### WHAT YOU SHOULD DO
Pick out every line of the entries below where "preview" occurs, and copy those lines.

### SOURCE MATERIAL
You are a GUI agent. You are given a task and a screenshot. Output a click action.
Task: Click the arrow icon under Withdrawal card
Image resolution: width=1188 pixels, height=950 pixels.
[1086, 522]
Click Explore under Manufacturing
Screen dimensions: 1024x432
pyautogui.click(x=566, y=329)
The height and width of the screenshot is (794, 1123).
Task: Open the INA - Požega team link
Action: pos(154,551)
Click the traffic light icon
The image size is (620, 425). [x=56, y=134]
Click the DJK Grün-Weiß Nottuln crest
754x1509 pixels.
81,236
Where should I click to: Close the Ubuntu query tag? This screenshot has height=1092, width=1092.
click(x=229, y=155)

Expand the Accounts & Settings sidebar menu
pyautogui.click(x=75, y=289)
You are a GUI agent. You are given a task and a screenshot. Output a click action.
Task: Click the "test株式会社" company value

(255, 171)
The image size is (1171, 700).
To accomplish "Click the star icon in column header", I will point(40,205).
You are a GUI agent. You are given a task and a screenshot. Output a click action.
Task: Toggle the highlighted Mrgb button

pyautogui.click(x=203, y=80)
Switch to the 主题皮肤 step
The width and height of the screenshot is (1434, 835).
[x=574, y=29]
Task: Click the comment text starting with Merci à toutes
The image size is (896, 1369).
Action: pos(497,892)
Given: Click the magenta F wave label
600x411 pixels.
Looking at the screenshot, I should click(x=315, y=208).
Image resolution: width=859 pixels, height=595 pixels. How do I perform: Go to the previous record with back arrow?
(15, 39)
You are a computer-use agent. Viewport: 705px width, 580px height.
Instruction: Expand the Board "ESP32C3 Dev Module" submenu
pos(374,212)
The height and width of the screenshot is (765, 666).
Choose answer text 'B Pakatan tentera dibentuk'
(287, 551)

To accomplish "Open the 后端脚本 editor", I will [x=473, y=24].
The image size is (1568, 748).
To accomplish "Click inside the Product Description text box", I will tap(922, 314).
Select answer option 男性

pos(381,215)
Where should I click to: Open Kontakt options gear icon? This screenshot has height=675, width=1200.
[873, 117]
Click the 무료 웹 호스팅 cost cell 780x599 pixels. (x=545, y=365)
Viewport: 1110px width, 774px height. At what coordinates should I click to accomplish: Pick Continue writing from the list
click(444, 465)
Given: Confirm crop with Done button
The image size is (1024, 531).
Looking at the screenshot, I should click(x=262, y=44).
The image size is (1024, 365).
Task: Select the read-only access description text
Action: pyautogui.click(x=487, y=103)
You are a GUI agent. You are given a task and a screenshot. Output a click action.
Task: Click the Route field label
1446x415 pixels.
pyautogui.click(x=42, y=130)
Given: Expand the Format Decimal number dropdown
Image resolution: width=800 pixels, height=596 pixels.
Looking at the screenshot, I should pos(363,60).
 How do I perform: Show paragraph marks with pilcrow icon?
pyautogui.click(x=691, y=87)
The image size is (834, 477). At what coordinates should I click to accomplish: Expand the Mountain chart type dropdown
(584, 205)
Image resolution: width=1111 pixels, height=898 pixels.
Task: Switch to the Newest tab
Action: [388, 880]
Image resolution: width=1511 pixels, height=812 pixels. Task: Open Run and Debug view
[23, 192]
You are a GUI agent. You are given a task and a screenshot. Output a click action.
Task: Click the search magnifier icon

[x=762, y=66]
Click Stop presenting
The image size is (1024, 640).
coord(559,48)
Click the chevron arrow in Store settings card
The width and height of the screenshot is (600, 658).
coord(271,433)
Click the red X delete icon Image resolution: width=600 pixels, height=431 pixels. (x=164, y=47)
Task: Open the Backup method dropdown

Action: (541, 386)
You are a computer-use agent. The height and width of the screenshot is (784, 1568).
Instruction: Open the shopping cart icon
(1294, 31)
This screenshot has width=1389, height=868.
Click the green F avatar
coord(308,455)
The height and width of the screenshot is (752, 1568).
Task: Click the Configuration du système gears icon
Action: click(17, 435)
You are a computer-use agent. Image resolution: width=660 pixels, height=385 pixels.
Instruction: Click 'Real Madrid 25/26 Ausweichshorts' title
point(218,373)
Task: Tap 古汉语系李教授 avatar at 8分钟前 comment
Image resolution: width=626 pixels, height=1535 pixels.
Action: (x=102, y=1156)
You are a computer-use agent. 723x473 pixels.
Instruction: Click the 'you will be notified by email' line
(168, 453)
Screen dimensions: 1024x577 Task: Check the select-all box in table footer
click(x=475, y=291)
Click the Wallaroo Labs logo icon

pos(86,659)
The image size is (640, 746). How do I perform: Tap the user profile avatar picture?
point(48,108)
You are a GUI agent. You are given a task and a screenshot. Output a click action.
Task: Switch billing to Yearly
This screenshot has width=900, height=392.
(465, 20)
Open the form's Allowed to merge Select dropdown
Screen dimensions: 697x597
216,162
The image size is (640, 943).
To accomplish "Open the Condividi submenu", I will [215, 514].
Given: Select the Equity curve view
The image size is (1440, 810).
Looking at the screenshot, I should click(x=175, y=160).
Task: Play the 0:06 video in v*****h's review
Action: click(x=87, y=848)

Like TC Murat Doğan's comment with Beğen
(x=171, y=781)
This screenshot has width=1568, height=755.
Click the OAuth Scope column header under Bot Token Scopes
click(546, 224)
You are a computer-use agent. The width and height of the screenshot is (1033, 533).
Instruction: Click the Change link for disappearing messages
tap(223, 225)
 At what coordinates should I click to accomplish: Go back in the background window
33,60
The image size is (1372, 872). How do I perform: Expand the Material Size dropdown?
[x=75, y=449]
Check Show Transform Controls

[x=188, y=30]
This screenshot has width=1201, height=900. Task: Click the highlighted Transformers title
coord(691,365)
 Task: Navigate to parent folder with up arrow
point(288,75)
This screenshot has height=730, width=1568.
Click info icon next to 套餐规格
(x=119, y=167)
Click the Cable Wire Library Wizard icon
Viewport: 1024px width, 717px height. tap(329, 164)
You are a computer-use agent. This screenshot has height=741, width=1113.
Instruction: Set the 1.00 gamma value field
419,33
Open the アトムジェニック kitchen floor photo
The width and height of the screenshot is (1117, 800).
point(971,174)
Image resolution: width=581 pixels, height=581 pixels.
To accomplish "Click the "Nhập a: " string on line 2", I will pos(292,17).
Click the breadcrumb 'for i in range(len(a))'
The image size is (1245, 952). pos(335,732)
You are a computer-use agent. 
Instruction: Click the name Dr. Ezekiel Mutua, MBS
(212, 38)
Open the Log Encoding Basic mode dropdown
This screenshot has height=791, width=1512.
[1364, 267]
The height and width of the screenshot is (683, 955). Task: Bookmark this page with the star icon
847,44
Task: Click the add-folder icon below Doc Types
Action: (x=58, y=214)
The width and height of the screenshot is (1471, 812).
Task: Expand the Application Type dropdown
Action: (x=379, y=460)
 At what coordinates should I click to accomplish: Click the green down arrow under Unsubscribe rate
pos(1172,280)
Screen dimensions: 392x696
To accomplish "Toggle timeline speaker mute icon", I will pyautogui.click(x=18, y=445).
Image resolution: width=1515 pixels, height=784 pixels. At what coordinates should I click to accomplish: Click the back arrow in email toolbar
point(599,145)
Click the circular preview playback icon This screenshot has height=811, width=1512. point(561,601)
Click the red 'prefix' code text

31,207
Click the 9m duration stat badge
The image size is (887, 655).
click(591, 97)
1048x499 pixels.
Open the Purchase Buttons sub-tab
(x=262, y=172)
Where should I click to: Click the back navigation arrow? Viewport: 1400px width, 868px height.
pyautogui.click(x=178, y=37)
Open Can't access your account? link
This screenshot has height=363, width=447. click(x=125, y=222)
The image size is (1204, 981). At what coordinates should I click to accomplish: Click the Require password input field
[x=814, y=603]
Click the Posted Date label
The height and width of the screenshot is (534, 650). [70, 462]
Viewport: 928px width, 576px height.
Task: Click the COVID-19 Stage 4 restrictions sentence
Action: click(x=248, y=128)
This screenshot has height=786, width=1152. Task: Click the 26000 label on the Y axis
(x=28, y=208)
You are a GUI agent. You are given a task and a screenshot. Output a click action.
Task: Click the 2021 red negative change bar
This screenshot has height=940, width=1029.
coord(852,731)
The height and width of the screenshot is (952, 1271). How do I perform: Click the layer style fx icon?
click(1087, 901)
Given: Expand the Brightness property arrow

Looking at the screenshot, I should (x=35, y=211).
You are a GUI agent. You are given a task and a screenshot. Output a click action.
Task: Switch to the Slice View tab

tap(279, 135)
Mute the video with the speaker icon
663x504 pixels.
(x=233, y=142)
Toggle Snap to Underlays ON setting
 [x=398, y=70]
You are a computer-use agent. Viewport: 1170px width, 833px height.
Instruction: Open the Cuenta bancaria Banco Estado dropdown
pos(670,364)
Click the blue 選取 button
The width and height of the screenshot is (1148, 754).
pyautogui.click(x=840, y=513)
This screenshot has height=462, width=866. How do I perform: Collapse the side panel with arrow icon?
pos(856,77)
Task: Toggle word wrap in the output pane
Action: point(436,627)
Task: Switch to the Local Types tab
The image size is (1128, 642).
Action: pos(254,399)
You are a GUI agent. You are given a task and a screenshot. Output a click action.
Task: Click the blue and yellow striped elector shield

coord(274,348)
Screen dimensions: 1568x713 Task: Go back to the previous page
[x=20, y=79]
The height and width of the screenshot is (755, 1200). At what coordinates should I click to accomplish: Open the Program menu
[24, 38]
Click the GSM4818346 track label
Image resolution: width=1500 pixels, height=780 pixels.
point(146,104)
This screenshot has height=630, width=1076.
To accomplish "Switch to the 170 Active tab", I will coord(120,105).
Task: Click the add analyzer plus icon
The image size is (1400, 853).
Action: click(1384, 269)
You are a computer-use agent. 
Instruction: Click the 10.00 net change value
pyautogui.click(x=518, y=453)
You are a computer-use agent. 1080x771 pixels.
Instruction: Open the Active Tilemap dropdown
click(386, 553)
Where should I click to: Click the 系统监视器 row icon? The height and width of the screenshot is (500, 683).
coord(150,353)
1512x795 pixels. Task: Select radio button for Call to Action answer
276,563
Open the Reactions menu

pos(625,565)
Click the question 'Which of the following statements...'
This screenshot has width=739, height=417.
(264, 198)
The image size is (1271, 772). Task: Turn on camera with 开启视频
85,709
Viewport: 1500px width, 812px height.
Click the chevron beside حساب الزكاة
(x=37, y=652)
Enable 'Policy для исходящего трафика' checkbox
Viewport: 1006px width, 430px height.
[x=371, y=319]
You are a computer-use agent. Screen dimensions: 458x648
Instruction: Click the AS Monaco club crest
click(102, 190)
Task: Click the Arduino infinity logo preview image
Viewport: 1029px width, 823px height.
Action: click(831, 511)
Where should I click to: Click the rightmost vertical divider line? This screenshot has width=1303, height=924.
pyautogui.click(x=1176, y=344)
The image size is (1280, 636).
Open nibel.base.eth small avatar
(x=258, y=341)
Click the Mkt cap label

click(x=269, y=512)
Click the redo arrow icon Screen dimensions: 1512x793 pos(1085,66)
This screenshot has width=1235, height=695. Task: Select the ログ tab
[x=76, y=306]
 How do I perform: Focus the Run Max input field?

### RESULT OF THIS TASK
Click the circular preview playback icon This screenshot has height=811, width=1512. point(561,601)
Task: Click the Arduino infinity logo preview image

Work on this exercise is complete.